━━━ Provided data ━━━

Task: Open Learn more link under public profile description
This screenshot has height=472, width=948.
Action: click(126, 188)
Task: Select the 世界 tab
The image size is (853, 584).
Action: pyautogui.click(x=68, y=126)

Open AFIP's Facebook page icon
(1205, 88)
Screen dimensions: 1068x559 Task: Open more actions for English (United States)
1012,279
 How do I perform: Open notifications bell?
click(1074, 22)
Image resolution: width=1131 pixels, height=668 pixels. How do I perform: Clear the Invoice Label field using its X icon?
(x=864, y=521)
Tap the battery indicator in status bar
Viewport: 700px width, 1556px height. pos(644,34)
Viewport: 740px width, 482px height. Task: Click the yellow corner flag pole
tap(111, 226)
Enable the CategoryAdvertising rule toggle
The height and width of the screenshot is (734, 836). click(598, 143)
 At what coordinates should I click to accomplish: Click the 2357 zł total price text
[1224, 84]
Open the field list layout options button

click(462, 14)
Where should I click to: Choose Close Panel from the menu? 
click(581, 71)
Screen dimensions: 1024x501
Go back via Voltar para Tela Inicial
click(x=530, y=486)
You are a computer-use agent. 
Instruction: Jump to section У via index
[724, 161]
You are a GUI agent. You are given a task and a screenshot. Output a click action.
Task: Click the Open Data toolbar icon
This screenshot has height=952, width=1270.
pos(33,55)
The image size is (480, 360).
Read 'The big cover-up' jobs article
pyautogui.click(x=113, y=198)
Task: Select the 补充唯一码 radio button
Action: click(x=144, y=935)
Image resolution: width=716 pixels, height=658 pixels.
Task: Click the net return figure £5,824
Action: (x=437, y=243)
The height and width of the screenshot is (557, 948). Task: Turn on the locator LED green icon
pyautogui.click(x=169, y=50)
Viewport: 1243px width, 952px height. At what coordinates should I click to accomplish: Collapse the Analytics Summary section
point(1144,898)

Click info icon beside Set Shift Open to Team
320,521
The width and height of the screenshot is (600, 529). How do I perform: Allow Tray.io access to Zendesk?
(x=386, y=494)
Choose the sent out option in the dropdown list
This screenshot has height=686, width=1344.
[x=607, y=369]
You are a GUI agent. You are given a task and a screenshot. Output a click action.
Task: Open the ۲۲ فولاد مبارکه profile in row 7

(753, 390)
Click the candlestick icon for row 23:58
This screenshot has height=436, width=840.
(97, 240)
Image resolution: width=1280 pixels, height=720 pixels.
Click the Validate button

━━━

§ **Work instructions**:
Within the material above, the line with "Viewport: 740px width, 482px" opens the range and the line with "You are a computer-use agent." closes it; reproduce that range word for word.

§ **Answer**:
Viewport: 740px width, 482px height. Task: Click the yellow corner flag pole
tap(111, 226)
Enable the CategoryAdvertising rule toggle
The height and width of the screenshot is (734, 836). click(598, 143)
 At what coordinates should I click to accomplish: Click the 2357 zł total price text
[1224, 84]
Open the field list layout options button

click(462, 14)
Where should I click to: Choose Close Panel from the menu? 
click(581, 71)
Screen dimensions: 1024x501
Go back via Voltar para Tela Inicial
click(x=530, y=486)
You are a computer-use agent. 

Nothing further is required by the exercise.